那是一個夏季陰天,天氣預報說有小雨,其實這樣的天,正適合我們刷樹枝,因爲起碼不用在烈日之下暴曬了。一大早,我接到了一個電話,是親戚的一個朋友吳義打過來的。

吳義是個苦命的人,自幼父母雙亡,十幾歲離家出走,原來在河北館陶縣煤炭公司上班,40歲上,才經人介紹,娶了一房妻室,老婆比他小十多歲,長得不錯,但有些弱智,正因爲他喫苦耐勞,善良脾氣好,岳父母才放心的把女兒交給了他。

他的老家,離我們村兒只有十多裏地,後來公司解體下了崗,他並沒有回來,而是在那裏帶着老婆,租了十幾畝地,平常撿個破爛兒,打個零工爲生,因爲他爬樹是一把好手,所以很多人都讓他修理樹枝。

他修樹枝,是不要工錢的,只是要修下來的樹枝,所以一年四季都有活,後來包括大道邊兒,綠化帶上的樹,都讓他去修,慢慢他就成了專業的修樹枝了,因此每個月都要賣兩大車樹枝,收入也相當可觀。

原來都有人定期去拉,而且價格不貴,一毛一斤,後來親戚把我介紹給他,他一聽說是老鄉,而且價格還貴二分,當然心裏非常高興,所以沒有幾天,就給我來了電話。當然,這樣的買賣,既省工又省事,不用刷葉子,我當然不會放過的。

我把家裏的幾輛車安排好,帶了些小米紅薯之類的土特產,一個人開着車就出發了,因爲原先經常去河北館陶縣,所以輕車熟路,很快過了七一大橋,按照電話上說的地址,在南環路往南沒多遠兒的路口,見到了正在接我的吳義。

吳義四十多歲年紀,既不高也不胖,有些駝背,飽經滄桑的臉上,刻出一道道的溝痕,兩個眼睛不大,卻爍爍有神,透露出幹練與智慧,有一種男人的成熟和穩重。

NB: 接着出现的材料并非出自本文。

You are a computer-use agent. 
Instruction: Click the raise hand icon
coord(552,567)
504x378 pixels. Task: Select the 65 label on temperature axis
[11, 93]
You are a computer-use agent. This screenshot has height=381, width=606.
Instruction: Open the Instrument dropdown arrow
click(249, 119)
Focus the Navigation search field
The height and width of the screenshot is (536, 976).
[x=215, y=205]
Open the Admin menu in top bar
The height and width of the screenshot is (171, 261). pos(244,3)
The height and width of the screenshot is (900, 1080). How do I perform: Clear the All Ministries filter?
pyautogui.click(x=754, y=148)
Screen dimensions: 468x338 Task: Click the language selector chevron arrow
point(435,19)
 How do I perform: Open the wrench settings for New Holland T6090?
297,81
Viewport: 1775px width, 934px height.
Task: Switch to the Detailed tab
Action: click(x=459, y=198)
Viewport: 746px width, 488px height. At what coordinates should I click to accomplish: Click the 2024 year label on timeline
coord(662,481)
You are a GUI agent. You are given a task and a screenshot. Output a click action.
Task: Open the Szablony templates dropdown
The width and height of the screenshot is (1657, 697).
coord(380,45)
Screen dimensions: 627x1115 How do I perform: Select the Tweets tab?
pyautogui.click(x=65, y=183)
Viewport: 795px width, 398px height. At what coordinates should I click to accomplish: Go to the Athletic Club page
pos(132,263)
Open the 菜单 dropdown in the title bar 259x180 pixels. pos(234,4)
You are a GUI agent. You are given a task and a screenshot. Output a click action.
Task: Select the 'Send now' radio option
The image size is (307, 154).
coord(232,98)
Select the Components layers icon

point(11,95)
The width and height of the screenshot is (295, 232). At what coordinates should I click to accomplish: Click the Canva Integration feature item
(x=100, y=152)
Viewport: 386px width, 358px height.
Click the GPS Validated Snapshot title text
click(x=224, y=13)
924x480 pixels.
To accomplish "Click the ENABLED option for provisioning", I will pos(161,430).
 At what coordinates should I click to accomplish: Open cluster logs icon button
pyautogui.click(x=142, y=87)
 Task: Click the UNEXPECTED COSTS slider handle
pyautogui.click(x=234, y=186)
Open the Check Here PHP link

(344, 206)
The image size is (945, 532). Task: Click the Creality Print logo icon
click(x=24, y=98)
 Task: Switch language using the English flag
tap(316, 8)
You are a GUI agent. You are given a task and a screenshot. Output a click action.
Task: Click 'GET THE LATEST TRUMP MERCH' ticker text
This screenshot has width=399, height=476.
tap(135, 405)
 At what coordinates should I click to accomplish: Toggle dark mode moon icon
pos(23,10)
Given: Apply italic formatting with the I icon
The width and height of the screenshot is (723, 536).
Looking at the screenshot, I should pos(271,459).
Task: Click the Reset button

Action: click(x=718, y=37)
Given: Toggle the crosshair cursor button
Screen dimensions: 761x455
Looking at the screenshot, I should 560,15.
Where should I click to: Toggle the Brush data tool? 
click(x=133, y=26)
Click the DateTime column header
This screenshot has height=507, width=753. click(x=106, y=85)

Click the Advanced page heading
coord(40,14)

他上了我的車,我們往東下了大道,有三四里遠的土路,路很窄,只有三米多寬,兩旁都是莊稼地,大部分都是棉花地,偶爾有一塊兒麥田,已經快到了成熟的季節。

路面兒是中間高,兩邊兒低,倒也平整,只是有機井的地方,有兩處窪坑,雖然沒有了水,但看得出軋的一道道很深的車輪痕跡,也許是澆莊稼地的時候漏水,過重車軋的吧。